**PROBLEM DETAILS**
Write out again, exactly, the lines below starting at the one with "六福珠宝 (1222, 858)" and ending at the one with "40 (711, 328)".
*** Opening LISTED ENTRIES ***
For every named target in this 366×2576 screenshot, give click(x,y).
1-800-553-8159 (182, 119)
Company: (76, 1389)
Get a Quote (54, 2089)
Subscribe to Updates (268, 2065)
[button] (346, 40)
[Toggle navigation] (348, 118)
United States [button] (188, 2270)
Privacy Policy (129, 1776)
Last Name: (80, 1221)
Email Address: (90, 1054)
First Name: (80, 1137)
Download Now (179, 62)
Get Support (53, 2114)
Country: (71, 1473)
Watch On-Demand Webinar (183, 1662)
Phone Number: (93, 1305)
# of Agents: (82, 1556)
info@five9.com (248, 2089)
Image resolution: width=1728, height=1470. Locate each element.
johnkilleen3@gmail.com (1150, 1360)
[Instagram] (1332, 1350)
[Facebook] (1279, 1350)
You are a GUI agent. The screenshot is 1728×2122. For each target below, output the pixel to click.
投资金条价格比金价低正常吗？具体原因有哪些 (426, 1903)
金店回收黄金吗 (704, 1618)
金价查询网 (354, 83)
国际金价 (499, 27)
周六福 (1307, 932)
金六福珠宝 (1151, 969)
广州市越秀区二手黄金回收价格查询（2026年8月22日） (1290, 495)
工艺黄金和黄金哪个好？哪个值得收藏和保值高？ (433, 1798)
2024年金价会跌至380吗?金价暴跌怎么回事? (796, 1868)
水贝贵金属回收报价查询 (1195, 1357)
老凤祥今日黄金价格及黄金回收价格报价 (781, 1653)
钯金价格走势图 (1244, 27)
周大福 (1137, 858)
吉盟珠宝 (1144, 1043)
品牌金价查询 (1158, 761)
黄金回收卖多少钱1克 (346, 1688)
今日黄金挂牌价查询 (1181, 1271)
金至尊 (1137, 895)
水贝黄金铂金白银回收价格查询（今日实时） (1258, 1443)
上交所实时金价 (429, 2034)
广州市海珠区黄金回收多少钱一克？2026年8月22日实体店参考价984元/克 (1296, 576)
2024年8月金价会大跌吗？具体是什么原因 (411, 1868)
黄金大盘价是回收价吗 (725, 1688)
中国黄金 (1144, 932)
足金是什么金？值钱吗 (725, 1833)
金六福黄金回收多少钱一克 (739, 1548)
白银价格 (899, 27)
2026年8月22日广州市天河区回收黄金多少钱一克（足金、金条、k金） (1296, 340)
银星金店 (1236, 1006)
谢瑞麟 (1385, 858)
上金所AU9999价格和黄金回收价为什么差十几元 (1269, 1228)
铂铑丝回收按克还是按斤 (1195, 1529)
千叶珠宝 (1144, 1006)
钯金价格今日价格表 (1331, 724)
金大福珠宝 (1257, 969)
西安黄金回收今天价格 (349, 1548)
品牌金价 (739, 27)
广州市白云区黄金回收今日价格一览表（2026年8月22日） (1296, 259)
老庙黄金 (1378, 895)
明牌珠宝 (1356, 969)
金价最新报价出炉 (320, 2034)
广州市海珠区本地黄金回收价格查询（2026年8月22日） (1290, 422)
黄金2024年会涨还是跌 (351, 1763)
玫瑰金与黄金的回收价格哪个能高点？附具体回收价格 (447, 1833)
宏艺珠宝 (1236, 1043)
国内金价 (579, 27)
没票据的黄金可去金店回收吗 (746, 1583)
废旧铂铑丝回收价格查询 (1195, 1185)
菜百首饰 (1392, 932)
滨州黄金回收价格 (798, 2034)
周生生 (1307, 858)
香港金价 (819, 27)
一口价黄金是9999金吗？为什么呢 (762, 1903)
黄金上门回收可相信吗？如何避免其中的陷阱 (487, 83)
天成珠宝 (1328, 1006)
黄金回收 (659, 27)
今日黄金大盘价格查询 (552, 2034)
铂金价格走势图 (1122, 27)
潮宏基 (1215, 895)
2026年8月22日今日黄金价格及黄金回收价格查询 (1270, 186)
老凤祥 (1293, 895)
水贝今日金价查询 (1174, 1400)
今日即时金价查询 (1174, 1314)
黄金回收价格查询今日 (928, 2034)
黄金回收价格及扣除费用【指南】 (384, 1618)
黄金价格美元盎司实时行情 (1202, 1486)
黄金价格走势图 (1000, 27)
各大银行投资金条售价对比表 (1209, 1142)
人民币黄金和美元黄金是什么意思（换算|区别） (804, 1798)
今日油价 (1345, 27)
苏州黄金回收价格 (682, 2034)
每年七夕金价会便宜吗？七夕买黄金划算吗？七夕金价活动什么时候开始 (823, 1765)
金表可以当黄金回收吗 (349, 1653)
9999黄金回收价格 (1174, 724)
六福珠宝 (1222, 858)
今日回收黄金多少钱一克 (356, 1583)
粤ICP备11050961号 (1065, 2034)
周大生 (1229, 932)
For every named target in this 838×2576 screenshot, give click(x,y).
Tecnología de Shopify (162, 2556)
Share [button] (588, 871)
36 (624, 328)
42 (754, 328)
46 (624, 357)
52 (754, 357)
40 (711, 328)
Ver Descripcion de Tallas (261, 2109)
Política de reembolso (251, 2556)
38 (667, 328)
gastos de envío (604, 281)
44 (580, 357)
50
*** Closing LISTED ENTRIES ***
**COMPLETED EXERCISE**
六福珠宝 (1222, 858)
今日回收黄金多少钱一克 (356, 1583)
粤ICP备11050961号 (1065, 2034)
周大生 (1229, 932)
For every named target in this 838×2576 screenshot, give click(x,y).
Tecnología de Shopify (162, 2556)
Share [button] (588, 871)
36 (624, 328)
42 (754, 328)
46 (624, 357)
52 (754, 357)
40 (711, 328)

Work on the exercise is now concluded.